Tesamorelin : la littérature clinique sur cet analogue stabilisé de la GHRH
Protégé contre la dégradation par la DPP-IV, cet analogue de la GHRH a fait l'objet d'essais cliniques publiés sur le tissu adipeux viscéral : synthèse de la littérature.
La Tesamorelin se distingue des autres analogues de la GHRH étudiés en recherche par un niveau de documentation clinique publiée particulièrement élevé, incluant des essais contrôlés dans des revues à comité de lecture.
Une stabilisation chimique spécifique
La GHRH humaine native (1-44) est rapidement dégradée par l'enzyme DPP-IV (dipeptidyl peptidase-4). La Tesamorelin résout ce problème par l'ajout d'un groupement trans-3-hexenoyl en position N-terminale, qui protège la molécule de cette dégradation enzymatique et prolonge sa disponibilité pour se lier au récepteur GHRH-R.
Mécanisme : la voie Gαs / AMPc / PKA
Une fois liée au récepteur GHRH-R des cellules somatotropes hypophysaires, la Tesamorelin active la voie de signalisation Gαs → AMPc → PKA, stimulant la libération pulsatile physiologique de GH endogène. En aval, cette stimulation se traduit par une élévation de l'IGF-1 hépatique — le médiateur périphérique de nombreux effets attribués à l'axe somatotrope dans la littérature.
Des essais cliniques publiés sur la lipodystrophie
Une part importante de la littérature sur la Tesamorelin provient d'essais cliniques menés dans une population de patients VIH présentant une lipodystrophie (redistribution anormale du tissu adipeux).
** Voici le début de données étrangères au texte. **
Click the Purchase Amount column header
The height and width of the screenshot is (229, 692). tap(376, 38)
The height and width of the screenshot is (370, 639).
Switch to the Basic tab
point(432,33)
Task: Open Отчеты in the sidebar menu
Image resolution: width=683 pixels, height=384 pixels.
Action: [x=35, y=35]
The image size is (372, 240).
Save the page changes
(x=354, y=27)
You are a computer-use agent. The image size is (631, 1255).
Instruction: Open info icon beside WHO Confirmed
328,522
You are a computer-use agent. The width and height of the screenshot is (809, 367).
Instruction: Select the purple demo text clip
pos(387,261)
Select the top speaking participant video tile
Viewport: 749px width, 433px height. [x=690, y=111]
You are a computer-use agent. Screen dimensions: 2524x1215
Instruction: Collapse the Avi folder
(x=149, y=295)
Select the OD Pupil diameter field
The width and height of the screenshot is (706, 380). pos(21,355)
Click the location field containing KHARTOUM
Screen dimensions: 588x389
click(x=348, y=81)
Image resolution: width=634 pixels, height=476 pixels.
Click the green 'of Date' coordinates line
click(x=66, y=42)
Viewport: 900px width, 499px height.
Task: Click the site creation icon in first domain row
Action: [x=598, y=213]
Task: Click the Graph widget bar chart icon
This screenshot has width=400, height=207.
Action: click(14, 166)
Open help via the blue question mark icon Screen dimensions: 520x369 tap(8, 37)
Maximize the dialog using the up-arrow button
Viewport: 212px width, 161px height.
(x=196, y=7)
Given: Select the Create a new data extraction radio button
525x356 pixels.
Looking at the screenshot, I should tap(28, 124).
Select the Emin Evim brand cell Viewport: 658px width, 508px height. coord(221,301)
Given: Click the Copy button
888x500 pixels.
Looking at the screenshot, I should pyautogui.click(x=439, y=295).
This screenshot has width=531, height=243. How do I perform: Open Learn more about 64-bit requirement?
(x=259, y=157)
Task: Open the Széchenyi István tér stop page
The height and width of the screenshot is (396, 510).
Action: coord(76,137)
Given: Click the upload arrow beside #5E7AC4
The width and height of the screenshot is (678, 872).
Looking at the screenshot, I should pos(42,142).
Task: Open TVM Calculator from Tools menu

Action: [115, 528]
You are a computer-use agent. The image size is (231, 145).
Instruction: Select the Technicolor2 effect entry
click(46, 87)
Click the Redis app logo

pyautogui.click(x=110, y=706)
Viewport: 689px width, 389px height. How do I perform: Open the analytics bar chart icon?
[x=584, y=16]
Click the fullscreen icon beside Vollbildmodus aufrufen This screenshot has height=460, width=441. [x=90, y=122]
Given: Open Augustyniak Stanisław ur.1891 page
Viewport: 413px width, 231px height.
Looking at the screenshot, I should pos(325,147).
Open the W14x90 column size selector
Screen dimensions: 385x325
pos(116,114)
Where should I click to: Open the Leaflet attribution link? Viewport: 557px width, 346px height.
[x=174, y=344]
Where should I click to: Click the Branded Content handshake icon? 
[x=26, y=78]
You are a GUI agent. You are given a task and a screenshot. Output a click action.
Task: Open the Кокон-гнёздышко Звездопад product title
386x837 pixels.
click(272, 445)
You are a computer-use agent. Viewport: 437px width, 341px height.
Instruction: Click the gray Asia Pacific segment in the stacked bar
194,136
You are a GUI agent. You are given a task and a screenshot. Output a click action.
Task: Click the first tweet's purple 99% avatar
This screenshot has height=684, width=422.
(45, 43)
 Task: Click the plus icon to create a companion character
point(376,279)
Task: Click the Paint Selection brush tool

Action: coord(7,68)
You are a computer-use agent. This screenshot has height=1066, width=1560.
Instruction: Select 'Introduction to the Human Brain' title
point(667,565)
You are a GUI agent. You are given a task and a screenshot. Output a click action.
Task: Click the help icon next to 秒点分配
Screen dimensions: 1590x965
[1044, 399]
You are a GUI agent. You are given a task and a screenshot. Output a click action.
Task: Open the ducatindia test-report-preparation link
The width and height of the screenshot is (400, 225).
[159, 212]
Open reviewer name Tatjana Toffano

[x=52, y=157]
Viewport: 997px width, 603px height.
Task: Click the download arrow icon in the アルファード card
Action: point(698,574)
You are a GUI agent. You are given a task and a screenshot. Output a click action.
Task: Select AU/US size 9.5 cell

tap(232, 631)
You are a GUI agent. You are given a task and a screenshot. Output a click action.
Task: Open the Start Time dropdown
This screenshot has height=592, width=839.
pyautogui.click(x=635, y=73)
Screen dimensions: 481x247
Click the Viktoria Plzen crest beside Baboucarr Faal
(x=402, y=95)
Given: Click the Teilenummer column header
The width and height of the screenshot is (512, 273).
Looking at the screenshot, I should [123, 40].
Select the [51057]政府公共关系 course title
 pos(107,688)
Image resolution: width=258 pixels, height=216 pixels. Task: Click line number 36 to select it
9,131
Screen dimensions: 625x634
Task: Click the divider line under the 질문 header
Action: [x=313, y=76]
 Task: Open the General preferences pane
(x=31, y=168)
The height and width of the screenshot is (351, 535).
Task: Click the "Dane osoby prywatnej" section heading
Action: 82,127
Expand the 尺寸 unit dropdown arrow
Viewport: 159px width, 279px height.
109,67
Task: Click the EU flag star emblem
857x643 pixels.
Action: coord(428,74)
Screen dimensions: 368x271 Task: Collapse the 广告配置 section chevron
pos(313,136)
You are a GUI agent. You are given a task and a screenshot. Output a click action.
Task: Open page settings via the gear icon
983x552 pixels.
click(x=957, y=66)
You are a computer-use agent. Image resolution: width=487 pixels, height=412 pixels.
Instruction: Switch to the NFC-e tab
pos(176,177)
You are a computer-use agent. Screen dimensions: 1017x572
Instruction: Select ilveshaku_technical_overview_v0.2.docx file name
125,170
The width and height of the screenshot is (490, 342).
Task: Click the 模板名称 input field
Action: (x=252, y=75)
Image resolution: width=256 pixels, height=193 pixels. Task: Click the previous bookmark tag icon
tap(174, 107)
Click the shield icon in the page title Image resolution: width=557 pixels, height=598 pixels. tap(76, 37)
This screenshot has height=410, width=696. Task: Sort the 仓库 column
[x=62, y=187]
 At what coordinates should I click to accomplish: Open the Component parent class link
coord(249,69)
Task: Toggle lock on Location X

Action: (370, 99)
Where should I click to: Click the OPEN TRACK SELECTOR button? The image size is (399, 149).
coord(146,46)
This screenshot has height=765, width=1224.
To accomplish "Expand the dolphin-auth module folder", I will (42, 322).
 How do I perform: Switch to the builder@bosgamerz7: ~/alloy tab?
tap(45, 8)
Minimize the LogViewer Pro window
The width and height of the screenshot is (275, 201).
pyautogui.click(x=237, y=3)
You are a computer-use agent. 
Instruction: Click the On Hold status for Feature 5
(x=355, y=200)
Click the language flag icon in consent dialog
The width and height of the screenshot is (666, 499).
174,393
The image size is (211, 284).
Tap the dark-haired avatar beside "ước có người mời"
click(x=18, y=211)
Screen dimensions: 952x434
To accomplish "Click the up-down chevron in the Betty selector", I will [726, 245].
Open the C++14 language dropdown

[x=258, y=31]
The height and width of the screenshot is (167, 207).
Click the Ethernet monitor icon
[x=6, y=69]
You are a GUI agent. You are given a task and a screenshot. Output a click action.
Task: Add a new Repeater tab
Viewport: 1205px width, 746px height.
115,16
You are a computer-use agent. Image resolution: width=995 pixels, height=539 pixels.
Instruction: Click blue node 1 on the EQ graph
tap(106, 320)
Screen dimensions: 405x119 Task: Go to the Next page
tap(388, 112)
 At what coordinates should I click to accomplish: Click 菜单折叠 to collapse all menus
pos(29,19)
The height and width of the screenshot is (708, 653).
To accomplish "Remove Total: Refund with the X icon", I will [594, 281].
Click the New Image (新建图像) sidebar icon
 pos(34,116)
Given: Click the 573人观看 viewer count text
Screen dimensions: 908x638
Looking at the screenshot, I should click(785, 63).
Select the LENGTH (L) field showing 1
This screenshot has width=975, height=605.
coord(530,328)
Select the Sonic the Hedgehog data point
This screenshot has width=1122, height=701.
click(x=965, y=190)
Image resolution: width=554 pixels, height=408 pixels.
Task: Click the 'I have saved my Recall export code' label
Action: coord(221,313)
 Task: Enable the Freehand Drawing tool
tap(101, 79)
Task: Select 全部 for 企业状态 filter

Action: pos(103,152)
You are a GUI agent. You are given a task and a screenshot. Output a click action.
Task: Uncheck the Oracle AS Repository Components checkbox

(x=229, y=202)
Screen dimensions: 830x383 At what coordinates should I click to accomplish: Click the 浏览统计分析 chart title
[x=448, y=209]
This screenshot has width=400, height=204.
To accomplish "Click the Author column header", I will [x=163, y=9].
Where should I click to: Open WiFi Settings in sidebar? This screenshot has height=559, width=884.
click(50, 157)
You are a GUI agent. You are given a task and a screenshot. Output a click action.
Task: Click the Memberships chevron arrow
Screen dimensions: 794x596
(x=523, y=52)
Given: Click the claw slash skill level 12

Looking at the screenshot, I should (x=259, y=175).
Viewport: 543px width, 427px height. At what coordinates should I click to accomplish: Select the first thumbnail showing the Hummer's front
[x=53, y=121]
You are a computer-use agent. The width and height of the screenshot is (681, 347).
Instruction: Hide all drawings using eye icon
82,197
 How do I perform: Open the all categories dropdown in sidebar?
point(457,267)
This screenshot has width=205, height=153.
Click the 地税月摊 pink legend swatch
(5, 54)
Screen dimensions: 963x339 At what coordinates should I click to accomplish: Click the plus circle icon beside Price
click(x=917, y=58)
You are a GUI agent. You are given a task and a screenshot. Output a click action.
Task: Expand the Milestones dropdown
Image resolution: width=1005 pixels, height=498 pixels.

Ces essais, publiés notamment dans JAMA, ont documenté une réduction sélective et significative du tissu adipeux viscéral (de l'ordre de −18 % en 26 semaines), sans perte de tissu sous-cutané.
Effets métaboliques rapportés
Au-delà de la composition corporelle, la littérature clinique décrit une modulation favorable des marqueurs lipidiques (triglycérides à la baisse), sans effet majeur rapporté sur la glycémie ou la sensibilité à l'insuline dans les cohortes étudiées — un point qui distingue la Tesamorelin de certains autres modulateurs de l'axe GH/IGF-1.
Comparaison avec la combinaison CJC-1295 / Ipamorelin
La Tesamorelin cible le même récepteur GHRH-R que le CJC-1295, mais via une stabilisation chimique différente et sans association à un sécrétagogue GHS-R1a. Les deux approches sont fréquemment citées côte à côte dans la littérature comparative sur les stratégies de stimulation de l'axe somatotrope.